[EXCERPT]
Conserved features of the CaM / IQ motif recognition. CaM bound to each IQ motif adopts a semi-open C-lobe, and a closed N-lobe. The ribbon diagrams represent CaM (color-coded as in Fig. 1) bound to the first IQ motif in two orthogonal views about the y axis. Major interactions with the semi-open C-terminal lobe are: consensus residues Gln-774 and Arg-778 (green) form five hydrogen bonds with main chain atoms in linker 3 (blue), whereas apolar side chains (Ile-773, yellow; Ile-777, purple; Trp-780, black and pink) interact within the hydrophobic C-lobe. Consensus residues Gly-779 (orange ball) and Arg-783 (cyan), as well as Tyr-786 (yellow) interact with the surface of the N-lobe composed of linker 1 (pink) and helix A. Hydrogen bonds between Glu-114 in linker 3 of the C-lobe, and the main-chain nitrogen of Glu-45 and Ala-46 in the N-lobe, provide a sensing mechanism between the two halves of CaM.

Fig. 3.

[DATA PROVIDED]
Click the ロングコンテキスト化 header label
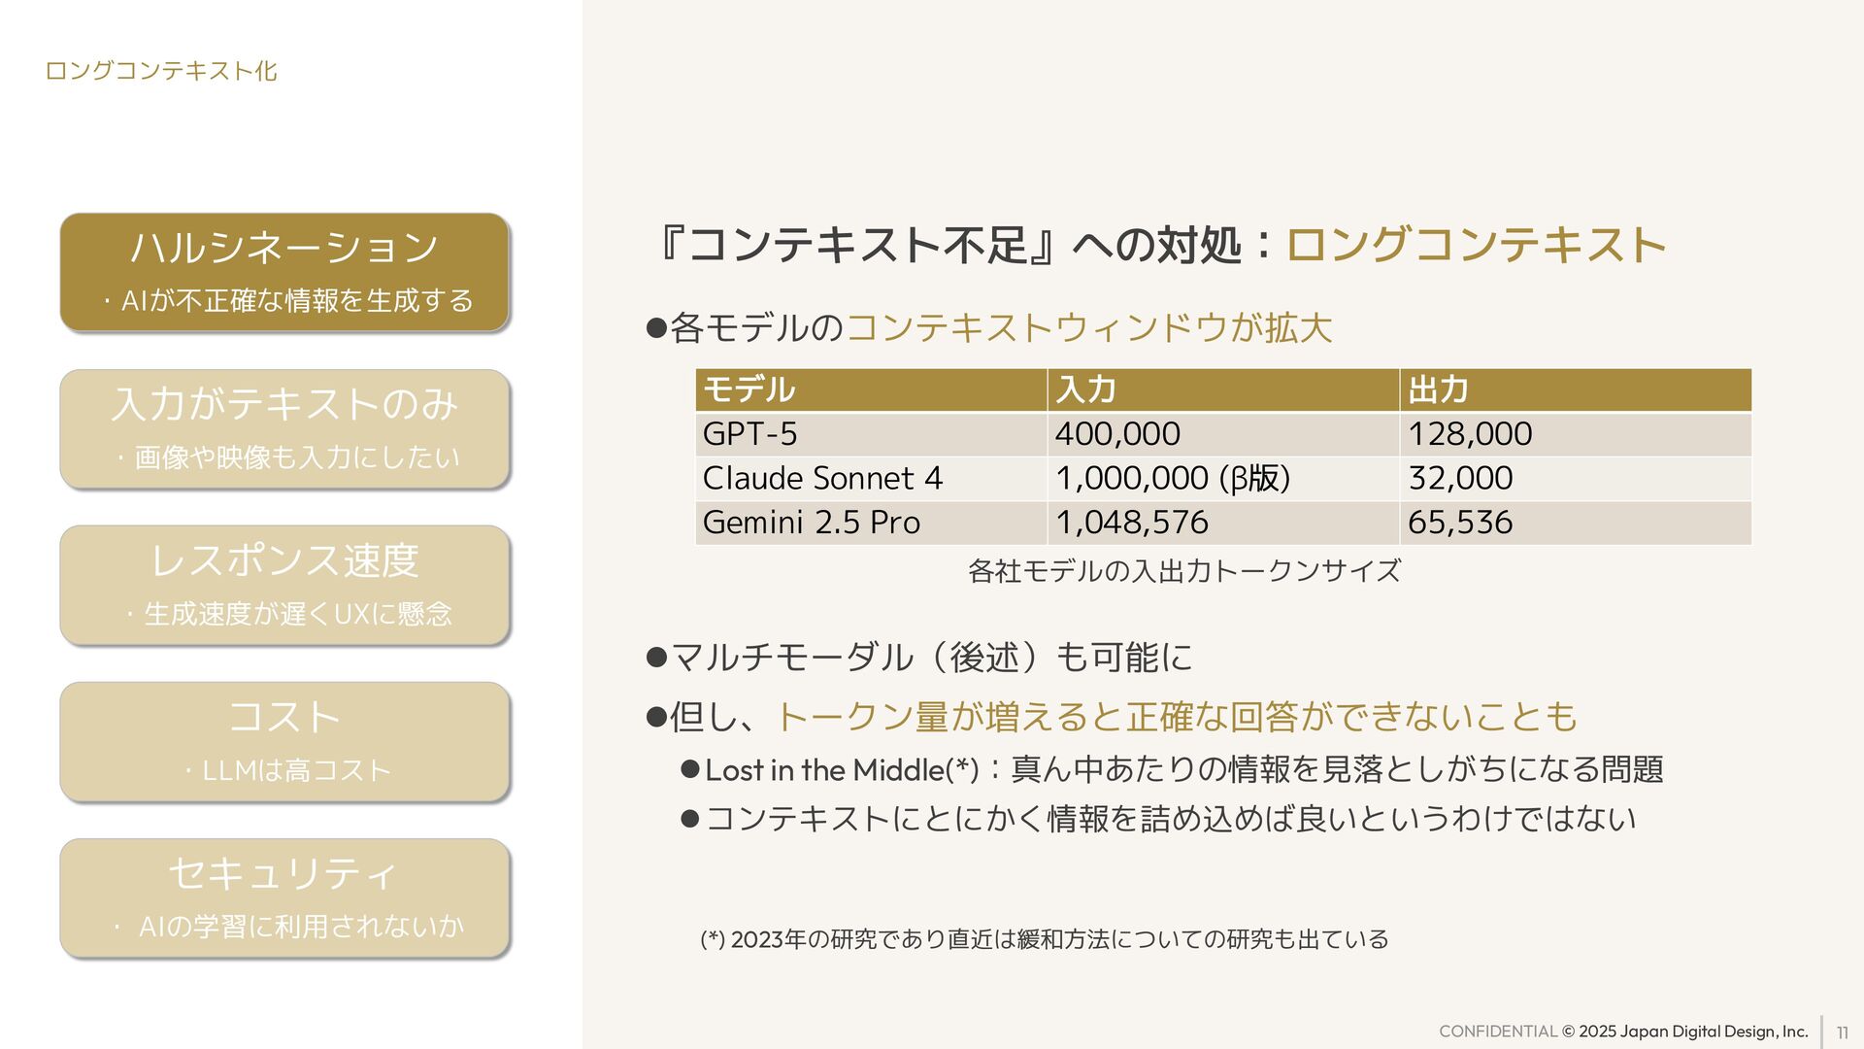pyautogui.click(x=161, y=71)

[EXERCISE BRIEF] According to the caption on calmodulin binding to the IQ motif, which two consensus residues form five hydrogen bonds with main chain atoms in linker 3?

[OUTPUT FOR THIS TASK] Gln-774 and Arg-778